EXERCISE TASK: Update the listing below by replacing every "screenshot" with "screen image" and leaving everything else unchanged. Omit the pictures from your answer.

[Element lookup records]
>> START

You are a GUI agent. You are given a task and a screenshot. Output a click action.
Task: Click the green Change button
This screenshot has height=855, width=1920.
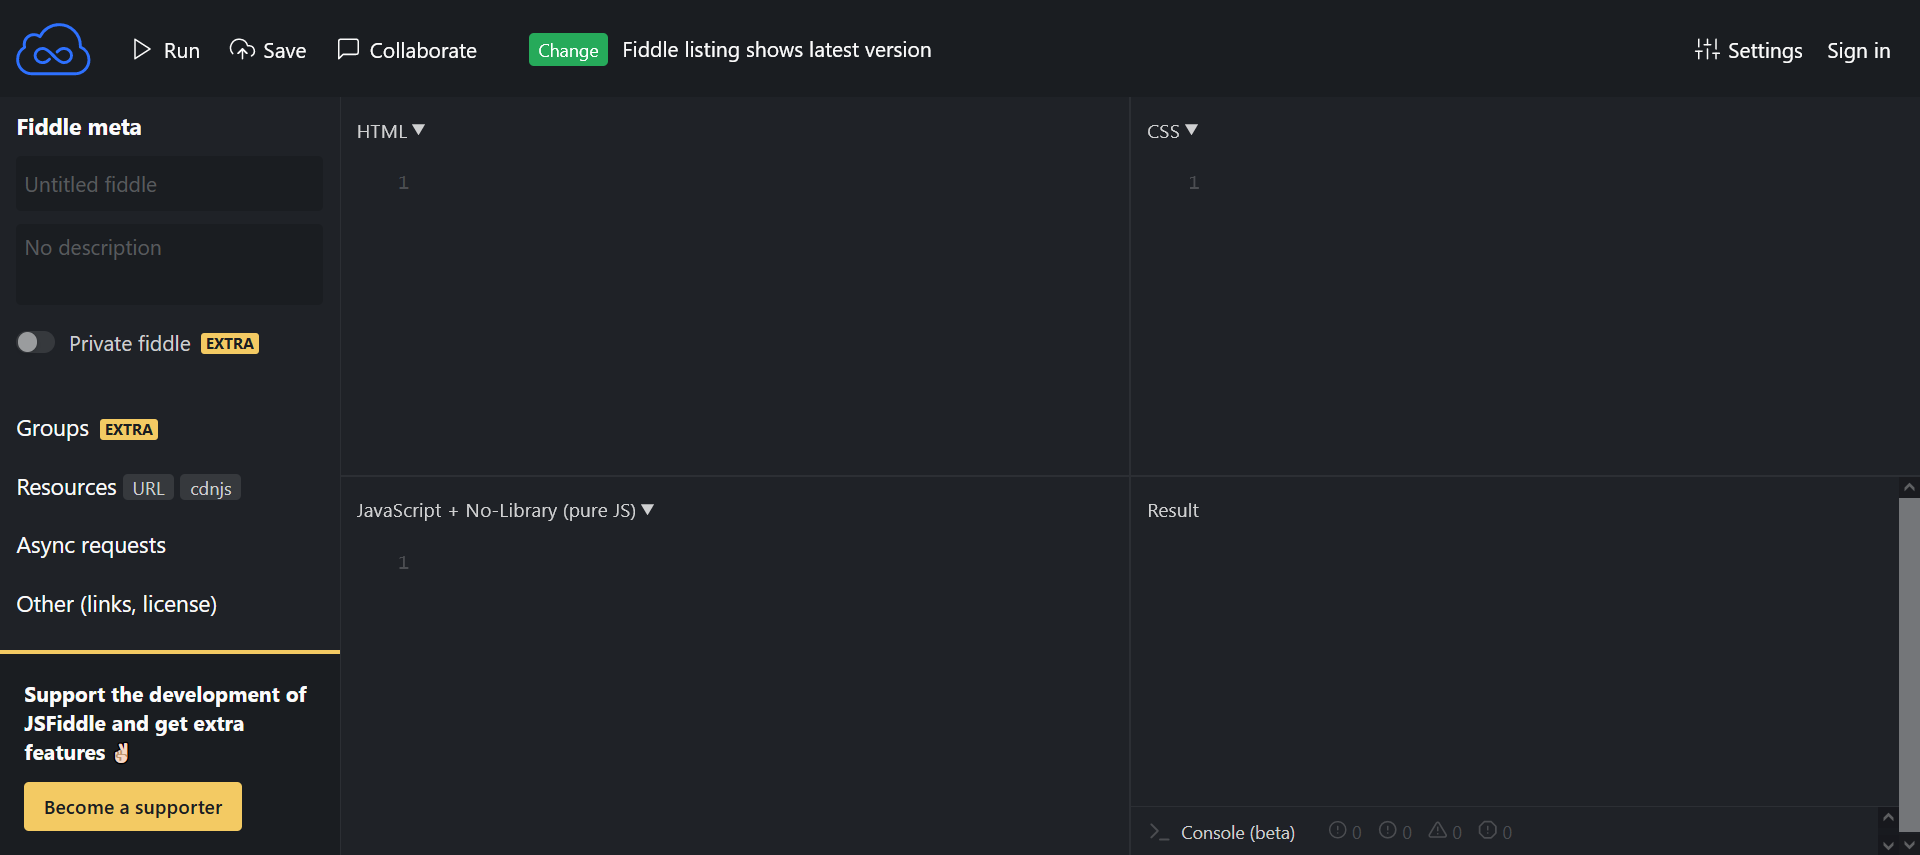(568, 50)
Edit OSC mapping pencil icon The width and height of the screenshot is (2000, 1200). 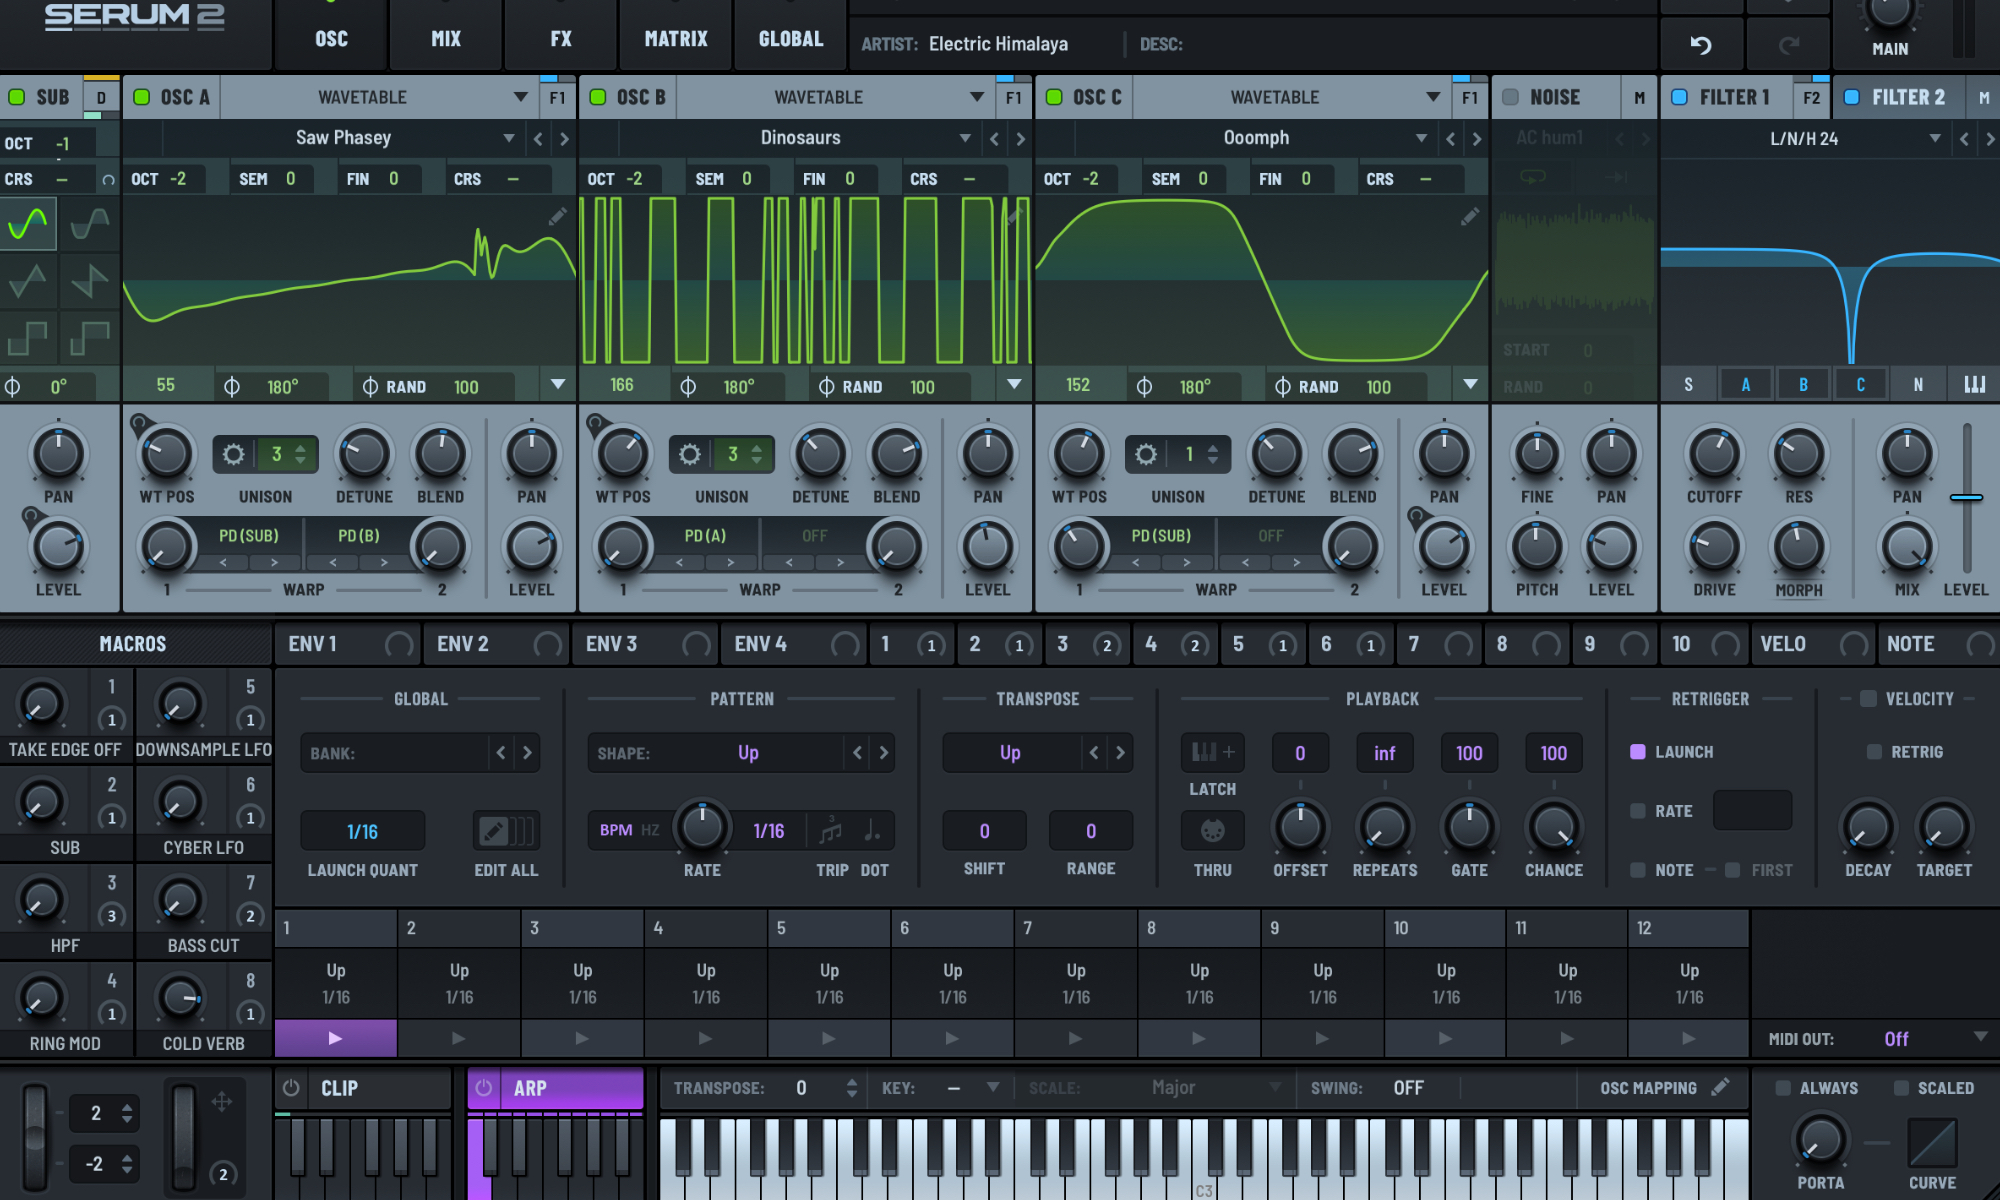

>> END

TASK ANSWER:
You are a GUI agent. You are given a task and a screen image. Output a click action.
Task: Click the green Change button
This screen image has height=855, width=1920.
(568, 50)
Edit OSC mapping pencil icon The width and height of the screen image is (2000, 1200). 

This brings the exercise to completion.